PROBLEM REQUIREMENTS: Write back every record verbatim.

TASK DATA:
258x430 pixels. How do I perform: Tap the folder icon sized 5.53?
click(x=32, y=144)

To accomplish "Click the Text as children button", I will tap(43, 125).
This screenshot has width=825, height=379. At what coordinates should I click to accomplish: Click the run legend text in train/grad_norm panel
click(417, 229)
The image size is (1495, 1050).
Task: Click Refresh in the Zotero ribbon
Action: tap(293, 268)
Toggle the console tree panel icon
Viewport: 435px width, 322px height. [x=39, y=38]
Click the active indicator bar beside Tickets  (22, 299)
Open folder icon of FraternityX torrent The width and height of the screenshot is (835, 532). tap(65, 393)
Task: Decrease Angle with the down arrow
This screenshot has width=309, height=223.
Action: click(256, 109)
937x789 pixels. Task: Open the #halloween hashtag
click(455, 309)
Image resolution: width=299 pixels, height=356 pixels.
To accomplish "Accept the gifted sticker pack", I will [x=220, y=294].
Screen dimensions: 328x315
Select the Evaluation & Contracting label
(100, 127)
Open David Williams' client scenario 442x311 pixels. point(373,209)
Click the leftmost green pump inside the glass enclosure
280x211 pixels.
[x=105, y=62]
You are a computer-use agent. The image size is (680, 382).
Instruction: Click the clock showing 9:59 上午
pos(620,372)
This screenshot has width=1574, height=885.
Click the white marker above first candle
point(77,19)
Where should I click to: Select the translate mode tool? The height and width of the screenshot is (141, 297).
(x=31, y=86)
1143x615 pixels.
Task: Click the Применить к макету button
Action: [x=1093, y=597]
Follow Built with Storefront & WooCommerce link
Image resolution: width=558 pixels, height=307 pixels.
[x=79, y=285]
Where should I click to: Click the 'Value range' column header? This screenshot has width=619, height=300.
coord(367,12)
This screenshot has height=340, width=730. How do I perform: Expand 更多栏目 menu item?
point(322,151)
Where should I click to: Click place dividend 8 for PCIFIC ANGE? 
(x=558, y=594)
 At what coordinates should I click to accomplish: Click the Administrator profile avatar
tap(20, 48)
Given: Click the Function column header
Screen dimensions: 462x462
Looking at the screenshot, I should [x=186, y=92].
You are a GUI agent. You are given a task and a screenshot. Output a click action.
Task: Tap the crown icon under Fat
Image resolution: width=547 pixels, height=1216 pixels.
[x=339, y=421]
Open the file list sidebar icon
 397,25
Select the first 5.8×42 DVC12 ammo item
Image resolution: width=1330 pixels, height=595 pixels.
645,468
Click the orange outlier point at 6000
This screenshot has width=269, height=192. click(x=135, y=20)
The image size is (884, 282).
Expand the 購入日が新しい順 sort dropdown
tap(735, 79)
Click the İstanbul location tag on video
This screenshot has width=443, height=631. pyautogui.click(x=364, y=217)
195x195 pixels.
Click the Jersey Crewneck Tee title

RESPONSE FOR THIS EXERCISE:
258x430 pixels. How do I perform: Tap the folder icon sized 5.53?
click(x=32, y=144)

To accomplish "Click the Text as children button", I will tap(43, 125).
This screenshot has width=825, height=379. At what coordinates should I click to accomplish: Click the run legend text in train/grad_norm panel
click(417, 229)
The image size is (1495, 1050).
Task: Click Refresh in the Zotero ribbon
Action: tap(293, 268)
Toggle the console tree panel icon
Viewport: 435px width, 322px height. [x=39, y=38]
Click the active indicator bar beside Tickets  (22, 299)
Open folder icon of FraternityX torrent The width and height of the screenshot is (835, 532). tap(65, 393)
Task: Decrease Angle with the down arrow
This screenshot has width=309, height=223.
Action: click(256, 109)
937x789 pixels. Task: Open the #halloween hashtag
click(455, 309)
Image resolution: width=299 pixels, height=356 pixels.
To accomplish "Accept the gifted sticker pack", I will [x=220, y=294].
Screen dimensions: 328x315
Select the Evaluation & Contracting label
(100, 127)
Open David Williams' client scenario 442x311 pixels. point(373,209)
Click the leftmost green pump inside the glass enclosure
280x211 pixels.
[x=105, y=62]
You are a computer-use agent. The image size is (680, 382).
Instruction: Click the clock showing 9:59 上午
pos(620,372)
This screenshot has width=1574, height=885.
Click the white marker above first candle
point(77,19)
Where should I click to: Select the translate mode tool? The height and width of the screenshot is (141, 297).
(x=31, y=86)
1143x615 pixels.
Task: Click the Применить к макету button
Action: [x=1093, y=597]
Follow Built with Storefront & WooCommerce link
Image resolution: width=558 pixels, height=307 pixels.
[x=79, y=285]
Where should I click to: Click the 'Value range' column header? This screenshot has width=619, height=300.
coord(367,12)
This screenshot has height=340, width=730. How do I perform: Expand 更多栏目 menu item?
point(322,151)
Where should I click to: Click place dividend 8 for PCIFIC ANGE? 
(x=558, y=594)
 At what coordinates should I click to accomplish: Click the Administrator profile avatar
tap(20, 48)
Given: Click the Function column header
Screen dimensions: 462x462
Looking at the screenshot, I should [x=186, y=92].
You are a GUI agent. You are given a task and a screenshot. Output a click action.
Task: Tap the crown icon under Fat
Image resolution: width=547 pixels, height=1216 pixels.
[x=339, y=421]
Open the file list sidebar icon
 397,25
Select the first 5.8×42 DVC12 ammo item
Image resolution: width=1330 pixels, height=595 pixels.
645,468
Click the orange outlier point at 6000
This screenshot has width=269, height=192. click(x=135, y=20)
The image size is (884, 282).
Expand the 購入日が新しい順 sort dropdown
tap(735, 79)
Click the İstanbul location tag on video
This screenshot has width=443, height=631. pyautogui.click(x=364, y=217)
195x195 pixels.
Click the Jersey Crewneck Tee title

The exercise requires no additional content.